Therefore it was said to the nations called to Christ that "nation shall not lift up sword against nation, neither shall they be exercised any more to war." After these things he invites the people to the newness of this grace, adding: [O house of Jacob, come, let us walk in the light of the Lord], that is, let us place the steps of good works in the Gospel.
But seeing them persevere in oldness with obstinate minds, suddenly turned to the Lord, he indicates why he admonished them to come to the light, saying: [For thou hast cast off thy people, the house of Jacob], that is, the nation of the Jews on account of perfidy you have expelled. And he adds the causes of their casting off, saying: "Because they are filled as of old, and have had soothsayers as the Philistines, and have adhered to strange children."
They are filled now with riches as of old their fathers. Or they are filled with iniquities and the filth of idolatry as of old before the law. "And they have had soothsayers" as the nation of the Philistines was accustomed to have, because they consulted magicians and diviners just as nations which had not received knowledge of God. "And they have adhered to strange children," because they also sought foreign boys to commit that abominable crime.
How those understood to be filled with riches are filled now is explained when it is added:
VERSE 7: Their land is filled with silver and gold, and there is no end of their treasures.
VERSE 8: And their land is filled with horses, and their chariots are innumerable.
"And there is no end of their treasures," because the mind of the possessor is not filled, so that what is possessed against God's command is not worthy of number. For the law prohibited the kings of Israel from multiplying horses and chariots (1 Samuel 8:11).
But how they are filled with iniquities and idolatry as of old is shown by the speech added, where it is said: "And their land is filled with idols; they have adored the work of their hands which their fingers made."
VERSE 9: And man has bowed down himself, and man has been humbled.
For just as of old in Egypt they served idols, so also now they did, and they bowed themselves before images—which nevertheless is to be referred not to the coming of the Lord but to the earlier times. For when he appeared in the flesh, they did not worship idols, but in [earlier] times they had worshiped them, just as the other things written are perpetrated.
For when he had said them cast off by God, he began to show what they themselves had already done and the works to which they were devoted when they were cast off, that he might declare them to have been cast off on account of the merit of their great [sin]. And after the description of so many iniquities, he adds, speaking to the Lord to whom he has spoken up to now: "Therefore forgive them not." For it is impossible, because it is said of Christ: "He shall give to him the throne of David his father, and he shall reign in the house of Jacob forever" (Luke 1:32). Therefore that people offended in such a way that they can no longer obtain remission of sins, because [they rejected] Christ, who alone [can free] from sins. For it is impossible that "the blood of goats and oxen" takes away sins (Hebrews 10:4). Hence the Lord himself also says to them: "I have said to you that you shall die in your sins. For if you believe not that I am he, you shall die in your sin" (John 8:24).

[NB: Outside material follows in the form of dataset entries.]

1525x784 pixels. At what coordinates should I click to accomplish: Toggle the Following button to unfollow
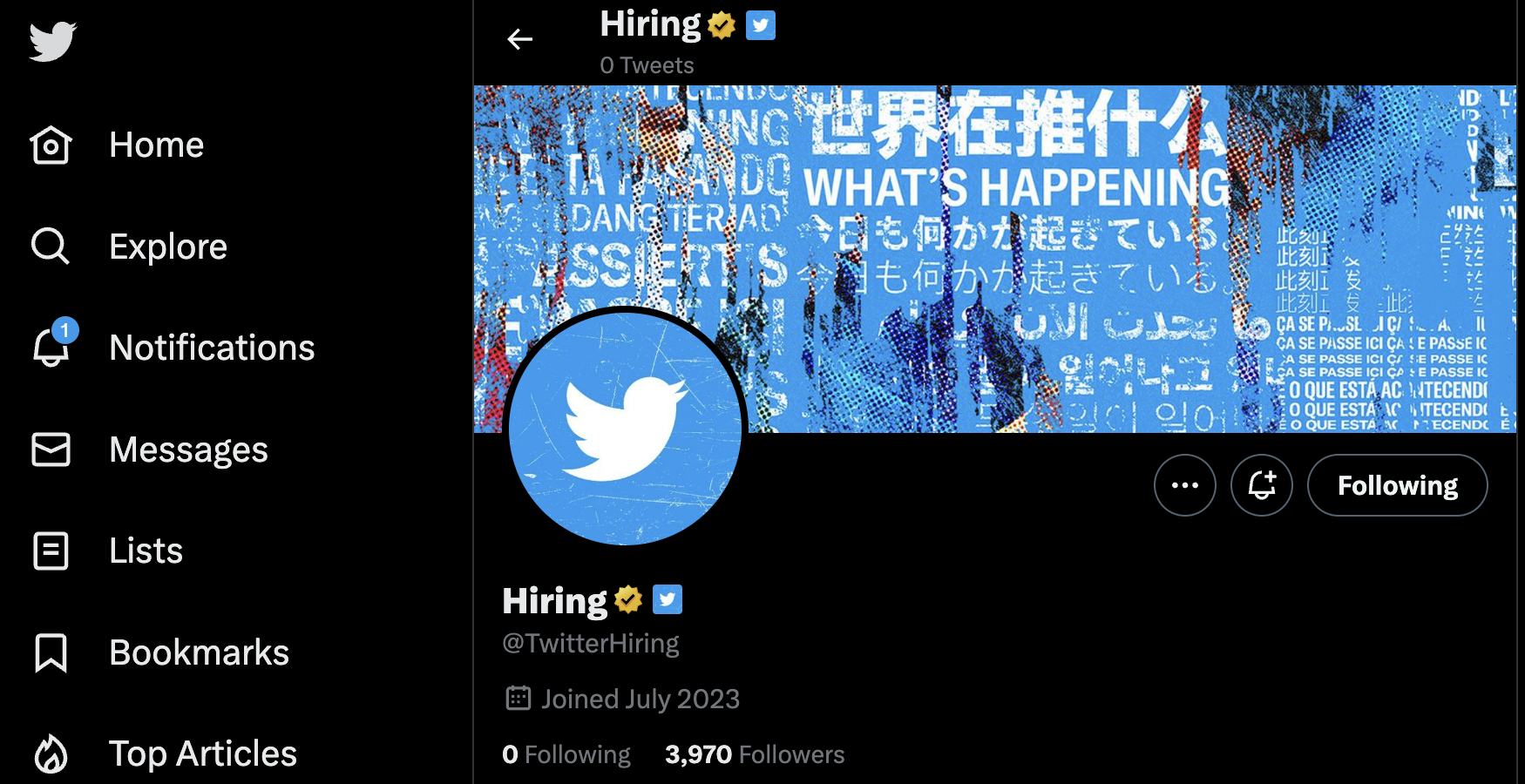tap(1397, 485)

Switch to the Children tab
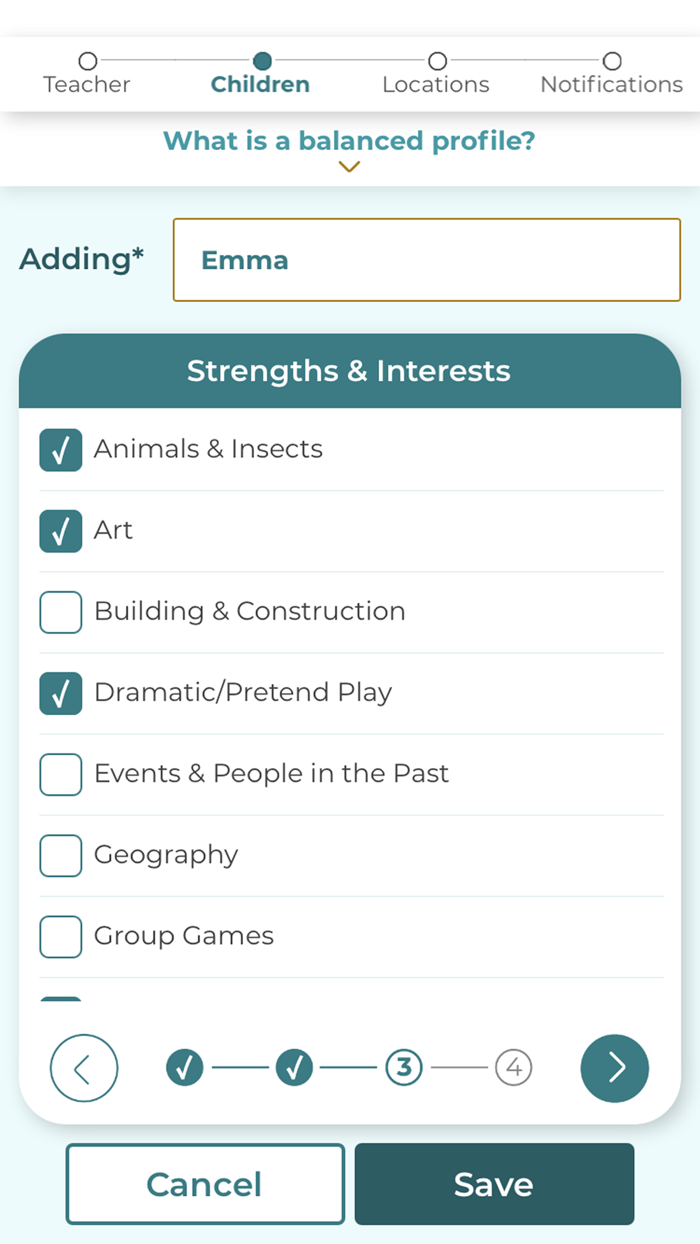tap(260, 84)
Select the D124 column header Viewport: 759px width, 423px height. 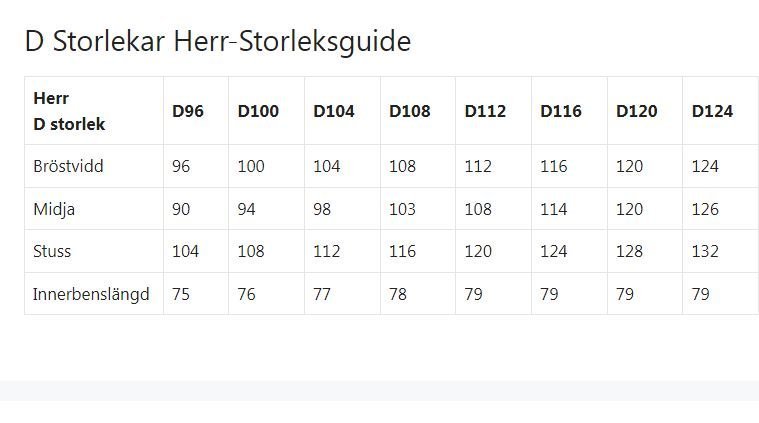[712, 111]
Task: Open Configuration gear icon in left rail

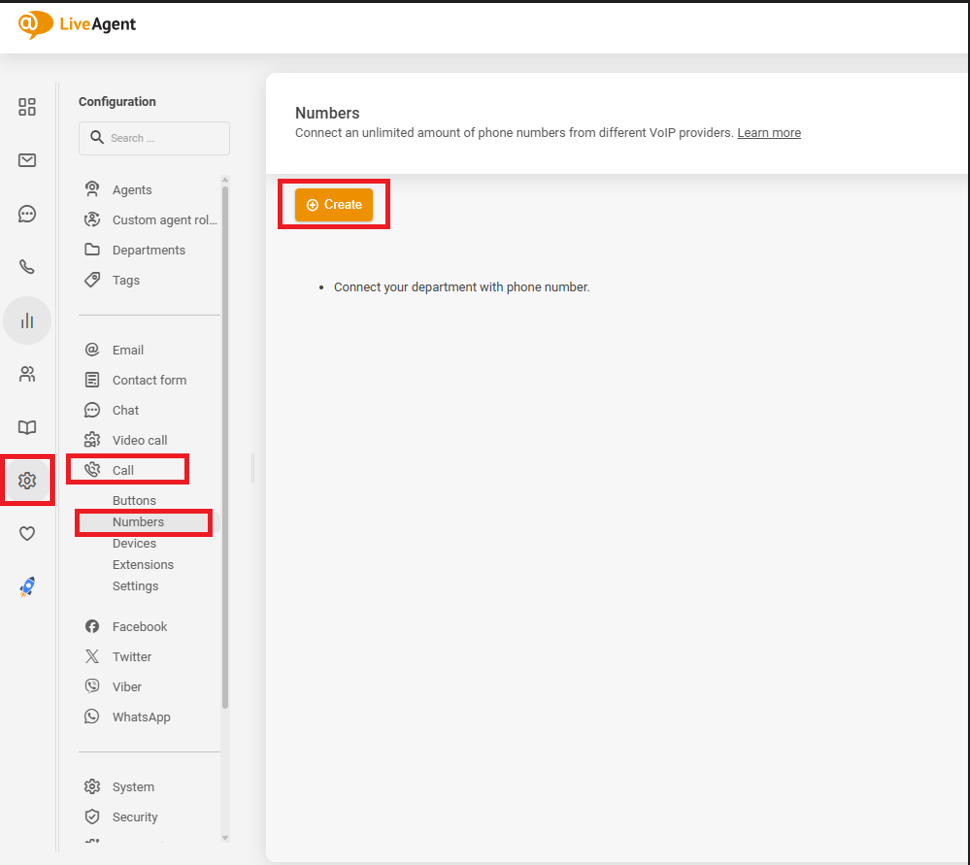Action: point(27,481)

But we can understand by the house of Jacob the people [in which] evil are mixed with good, and all are commonly called by the same name of Christianity. What is now said of the house of Jacob must be understood not of the just but of this multitude of sinners who still confess the name of Christ. To whom it is rightly said: "O house of Jacob, come and let us walk in the light of the Lord," because "the light came into the world, and men loved darkness rather than the light. For everyone that does evil hates the light and does not come to the light, that his works may not be reproved. But he that does truth comes to the light, that his works may be made manifest, because they are done in God" (John 3:19ff).

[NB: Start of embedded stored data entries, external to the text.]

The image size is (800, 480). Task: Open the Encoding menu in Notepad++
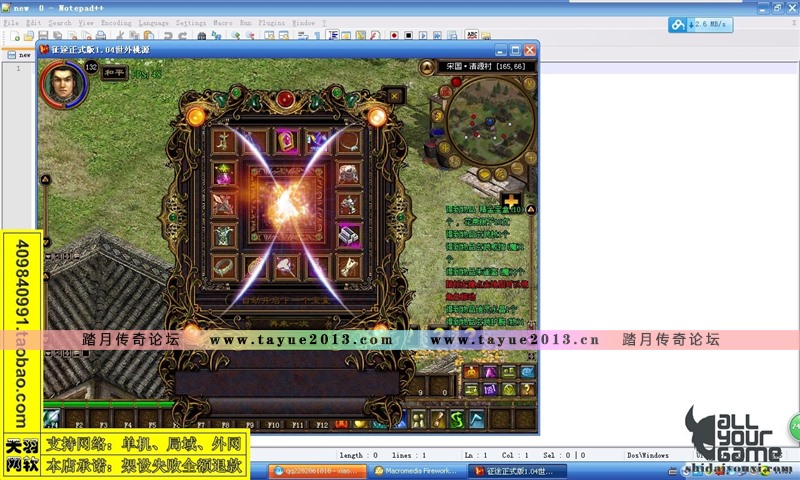(117, 22)
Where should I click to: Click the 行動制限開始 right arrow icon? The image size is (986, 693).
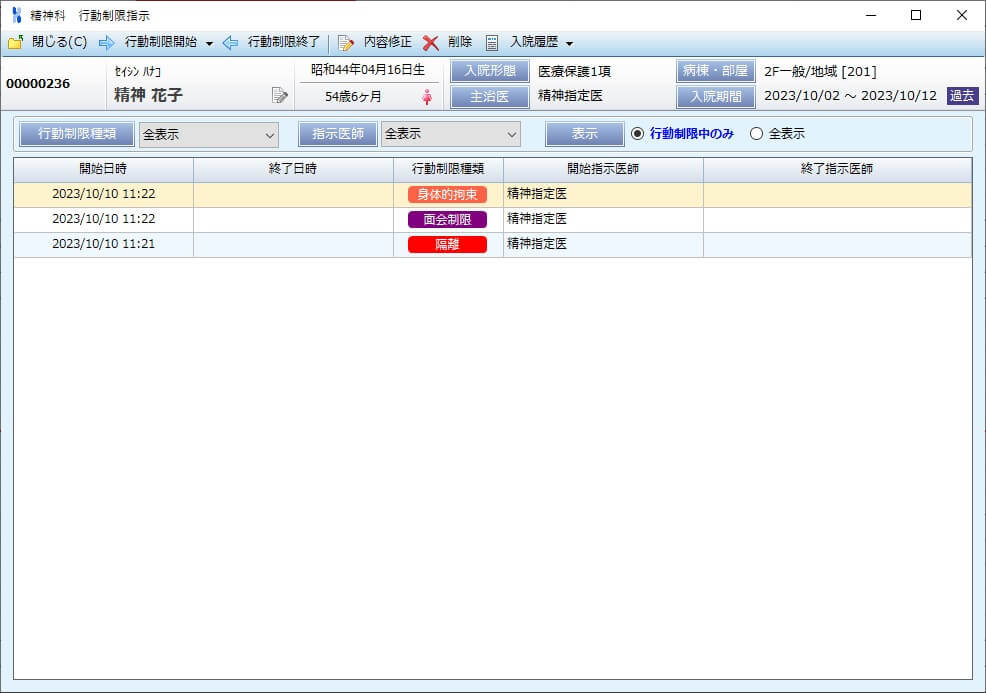[107, 43]
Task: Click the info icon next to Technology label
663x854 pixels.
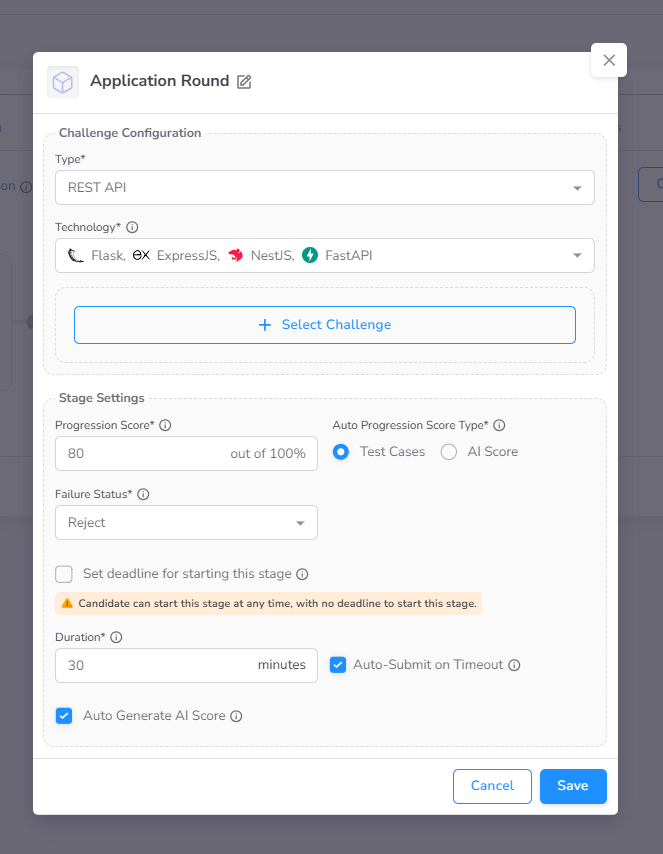Action: (x=132, y=227)
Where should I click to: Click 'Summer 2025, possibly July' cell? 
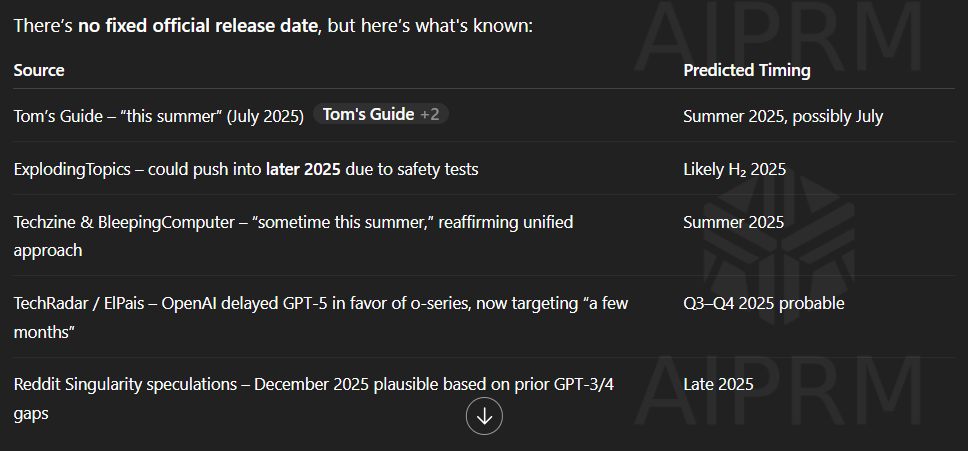[x=783, y=117]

Therefore he says to sinners: "Come and let us walk in the light of the Lord." As if to say: "Let us cast off the works of darkness" (Romans 13:12) and "let us walk as children of light. For the fruit of the light is in all goodness and justice and truth" (Ephesians 5:8-9). He says "let us walk" because he speaks to Catholics, and therefore he exhorts them with himself to do well.

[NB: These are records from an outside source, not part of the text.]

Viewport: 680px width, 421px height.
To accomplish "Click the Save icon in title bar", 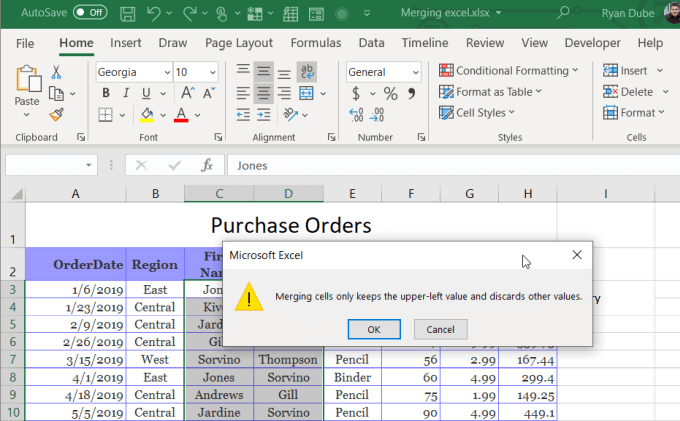I will pos(127,14).
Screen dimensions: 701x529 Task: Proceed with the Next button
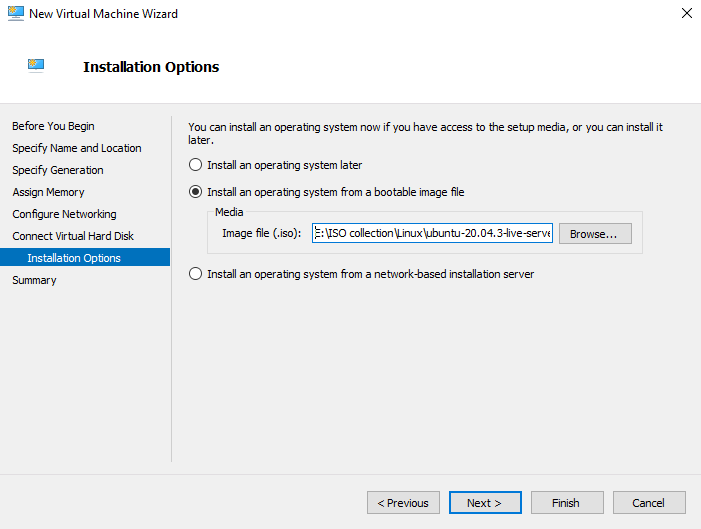pos(485,503)
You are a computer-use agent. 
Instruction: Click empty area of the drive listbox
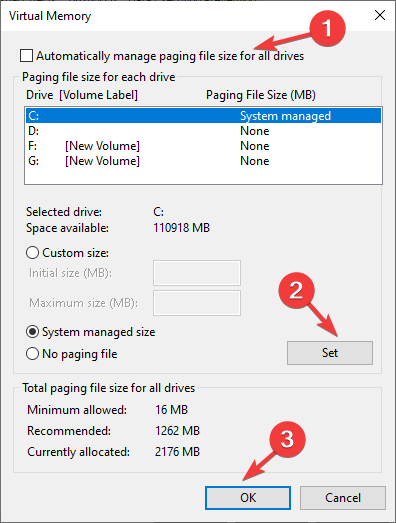pyautogui.click(x=203, y=176)
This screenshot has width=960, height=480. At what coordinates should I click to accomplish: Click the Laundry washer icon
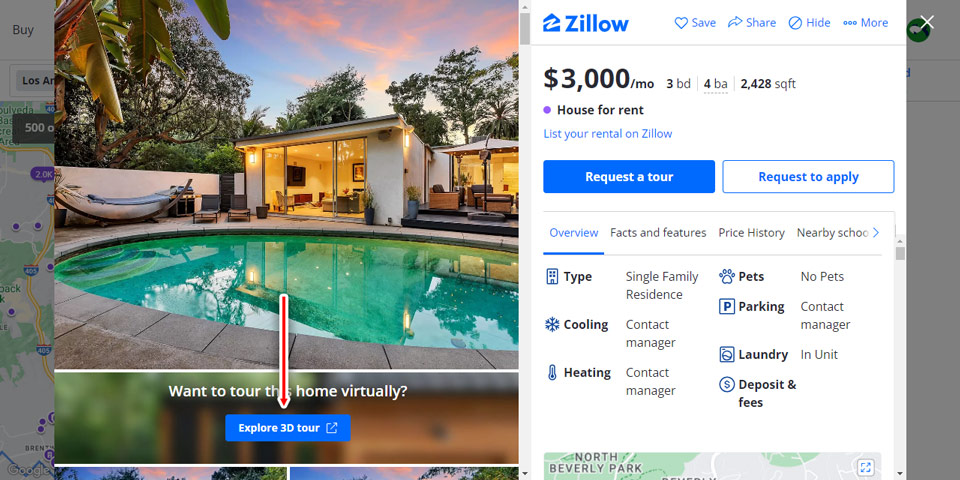(x=727, y=354)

Is 2:6 But because they, scorning to follow his admonition, pertinaciously persevere in the darkness of evil works, he deserts them and, turned to the Lord, soon brings forth a terrible sentence concerning them: "Thou hast cast off thy people, the house of Jacob, because they are filled as of old." They are filled with riches which they greedily gathered and retain, as of old before they came to Christ, and therefore they have been cast off by him. For he himself, casting them off, says: "Every one of you that does not renounce all that he possesses cannot be my disciple" (Luke 14:33).
Other causes are also added for which he cast them off: "For they have had soothsayers as the Philistines," that is, they consulted mathematicians and diviners like the pagans. "And have adhered to strange children," that is, they are delightfully joined to unclean spirits in the perpetration of evils as in fornication. Hence the Lord says to Ezekiel: "Oholah has played the harlot against me and doted on her lovers, on the Assyrians her neighbors, princes and magistrates, all youths of desire" (Ezekiel 23:5).
For Oholah [means] Samaria. And what is expressed by Samaria except this [multitude] of sinners? What by the Assyrian lovers except malign spirits? For Assyrians are interpreted as "reproaching" or "convicting," and demons are called Assyrians because those whom they now associate with themselves in malice, they accuse and convict in the future judgment. Therefore Oholah has played the harlot above her husband and doted with concupiscence on her lovers, because this people who were espoused to Christ despise the commands of Christ and most willingly do the desires of spirits.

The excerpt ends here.